Ich wollt auch noch etwas lustiges erzählen was ich nicht so ganz nachvollziehen kann, ich hab bisher an meinem Laptop eine Logitech MX 518 Maus betrieben und mir für meinen neuen PC eine Logitech G400 gegönnt. jetzt hab ich natürlich die G400 an meinem Laptop ausprobieren wollen (Wie gesagt, Celeron 2,2 GHz und 2 GB RAM), also erkannt einwandfrei Logitech Game Software heruntergeladen aber wenn ich die Maus schnell hin und her bewege geht die CPU Auslastung auf > 80 %, und die fps z.B. in Warcraft 3 von über 30 auf rund 15 ... wie kann man sich denn bitte das erklären, das eine Maus von heute mindestens einen Dual-Core Prozessor braucht nur damit man den Cursor bewegen kann? ^^


----------



## Biohazard92 (20. September 2011)

*AW: Komponenten für neuen Rechner gesucht*

Hab heut Morgen um 05.50 Uhr das erhalten :

Sehr geehrter Herr Rau,

vielen Dank.
Ihre Bestellung im hardwareversand.de-Shop ist bei uns eingegangen.

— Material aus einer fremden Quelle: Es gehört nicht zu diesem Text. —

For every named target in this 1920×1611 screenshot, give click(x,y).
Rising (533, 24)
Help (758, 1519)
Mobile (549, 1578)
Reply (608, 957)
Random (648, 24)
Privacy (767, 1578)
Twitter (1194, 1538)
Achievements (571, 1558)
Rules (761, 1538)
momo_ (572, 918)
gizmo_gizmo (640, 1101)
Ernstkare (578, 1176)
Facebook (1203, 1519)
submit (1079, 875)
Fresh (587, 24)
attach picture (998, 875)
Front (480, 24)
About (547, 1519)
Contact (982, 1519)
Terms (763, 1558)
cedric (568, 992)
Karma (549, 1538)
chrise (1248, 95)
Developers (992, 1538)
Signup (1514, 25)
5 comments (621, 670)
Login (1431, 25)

Der Kaufvertrag kommt mit unserer Lieferung zustande. Sollten Sie binnen zwei Wochen keine Auslieferungsbestätigung oder Lieferung von uns erhalten, sind Sie nicht mehr an Ihre Bestellung gebunden.

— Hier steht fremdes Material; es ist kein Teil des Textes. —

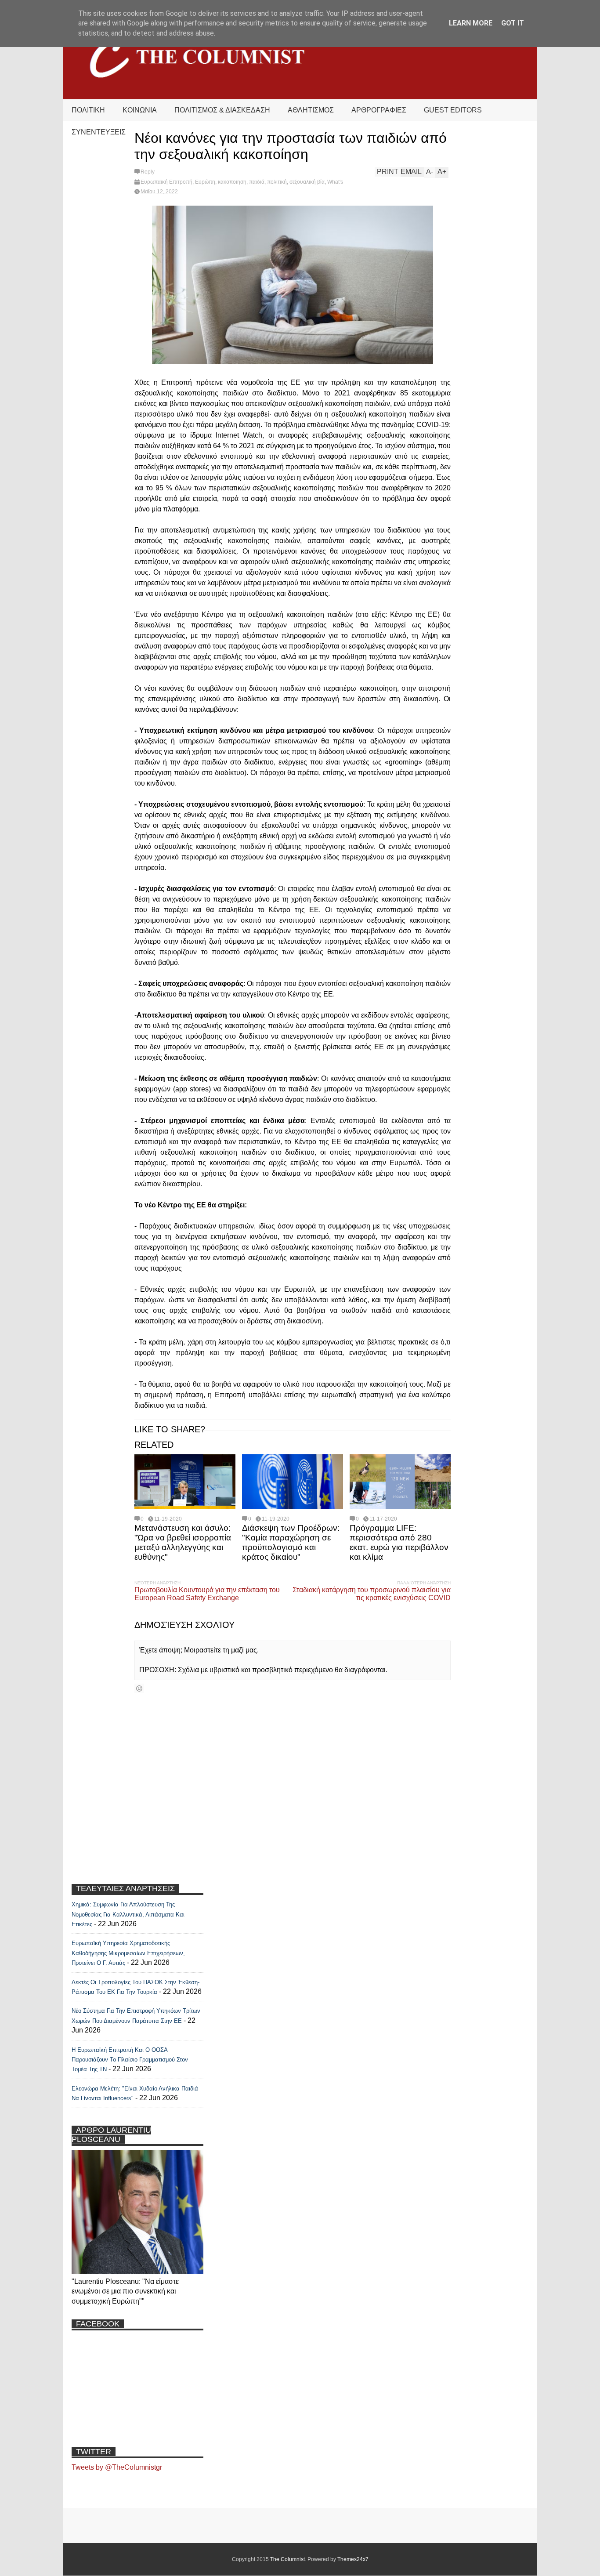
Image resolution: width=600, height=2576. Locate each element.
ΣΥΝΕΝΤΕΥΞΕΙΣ (99, 132)
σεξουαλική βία (307, 182)
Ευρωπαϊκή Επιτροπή (166, 182)
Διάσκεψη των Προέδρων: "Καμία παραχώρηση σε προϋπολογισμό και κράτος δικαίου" (291, 1542)
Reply (148, 172)
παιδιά (256, 182)
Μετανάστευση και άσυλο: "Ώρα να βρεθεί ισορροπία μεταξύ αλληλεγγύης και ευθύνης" (182, 1542)
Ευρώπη (205, 182)
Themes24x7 (353, 2559)
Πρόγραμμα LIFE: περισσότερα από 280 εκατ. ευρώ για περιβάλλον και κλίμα (399, 1542)
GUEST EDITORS (453, 110)
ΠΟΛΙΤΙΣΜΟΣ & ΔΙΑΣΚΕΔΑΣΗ (222, 110)
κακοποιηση (232, 182)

Zahlart: Bezahlen über amazon
______________________________________________________
Wunschliefertermin: sofort
Verfügbarkeit.....: sofort lieferbar



Also gehe ich mal davon aus das es erst morgen kommt ? Naja mal sehen.


----------



## Softy (20. September 2011)

*AW: Komponenten für neuen Rechner gesucht*

Kommt halt drauf an, wann das Geld bei denen eingeht. Um so mehr Ecken das Geld geht, desto länger dauert es 

Ich bezahle immer mit Sofortüberweisung, dann ist das Zeug i.d.R. schon am nächsten Tag da. Ebenso bei Nachnahme.


----------



## quantenslipstream (20. September 2011)

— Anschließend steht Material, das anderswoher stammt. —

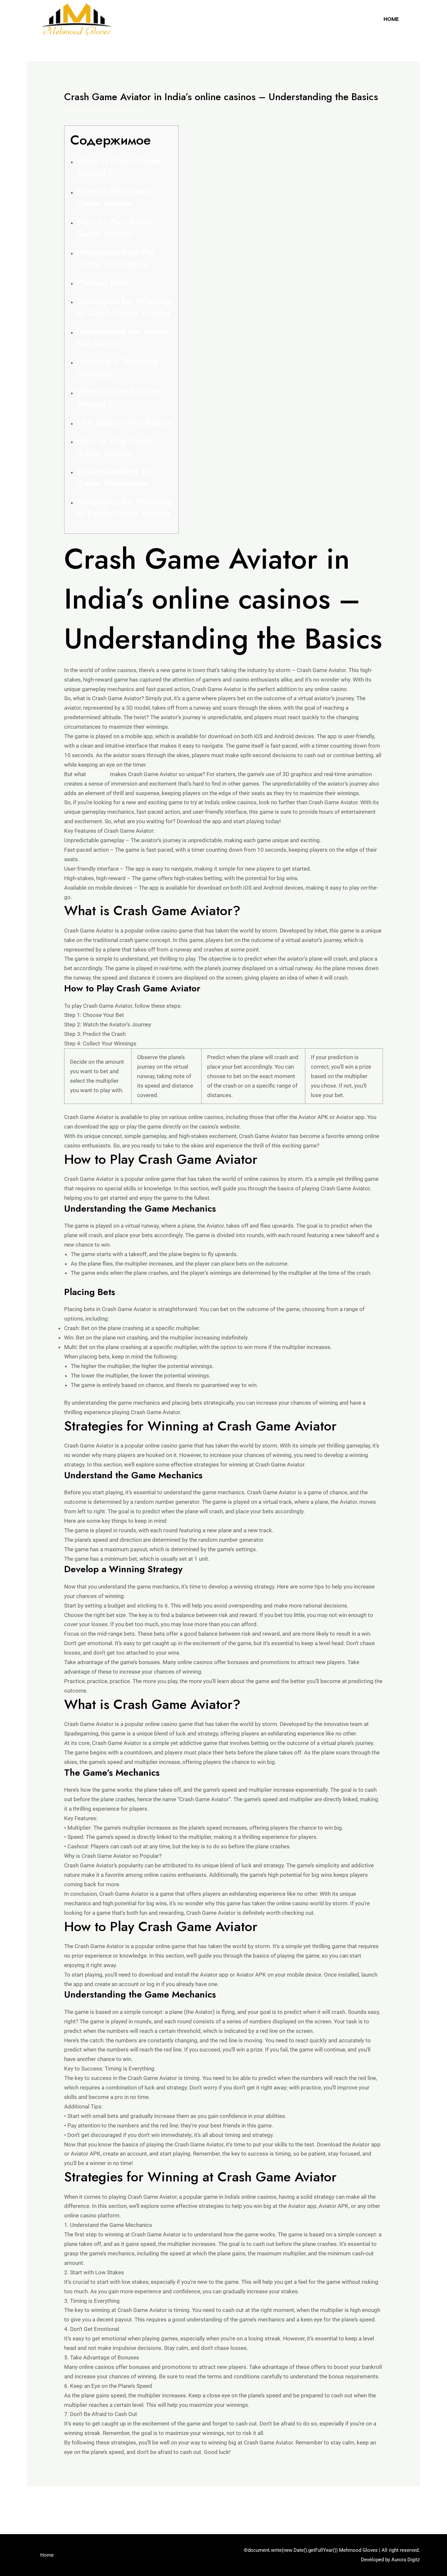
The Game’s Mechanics (124, 422)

*AW: Komponenten für neuen Rechner gesucht*



Biohazard92 schrieb:


> Das dachte ich mir bei Mushkin RAM zunächst auch da in meinem Büro PC Mushkin RAM steckt aber auf einem ASUS Board
> 
> Danke für deinen Beitrag


 
Die Mushkin schwanken etwas in der Qualität, je nach dem, wo die ihre Chips kaufen. Mal laufen sie, mal nicht.


----------



## Biohazard92 (21. September 2011)

*AW: Komponenten für neuen Rechner gesucht*

RAM ist dann endlich heute gekommen, sieht schicker aus als auf den Fotos sogar, dachte schon die würden mir nicht gefallen, Daumen hoch Softy 


Jetztn ur noch beten dass sie heut Abend funktionieren und ich nix falsch gemacht habe...


----------



## Softy (21. September 2011)

*AW: Komponenten für neuen Rechner gesucht*

Ich habe auch die Ripjaws-X im Gamingrechner, die sind schon schick


----------



## Biohazard92 (21. September 2011)

*AW: Komponenten für neuen Rechner gesucht*

Ich hatte auch einen BIOS-Reset ausgeführt um zu gucken ob das etwas bringt, ich schau mir das BIOS bzw. EFI sowieso vor der Windows 7 Professional x64 Installation nochmal an (So Gott will dass der Rechner dann läuft) aber gibt es dort etwas zu beachten was man unbedingt einstellen muss (AHCI oder sowas) oder sollte das BIOS vor dem Reset auf dem gleichen Stand sein wie jetzt, weil ich hab ja noch nichts geändert :p

Und wenn ich die HD6870 in den PCIx-Slot gesteckt habe, kann ich dann trotzdem die Bildausgänge des Onboard-Chips nehmen oder werden die dann abgeschaltet? Nur so aus Neugierde, damit ich das für die Zukunft weiß falls mich mal jemand fragt


----------



## Softy (21. September 2011)

*AW: Komponenten für neuen Rechner gesucht*

Ich würde im BIOS erstmal nur ggf. von IDE auf AHCI stellen. Den Rest kannst Du auch nach der Windows Installation machen.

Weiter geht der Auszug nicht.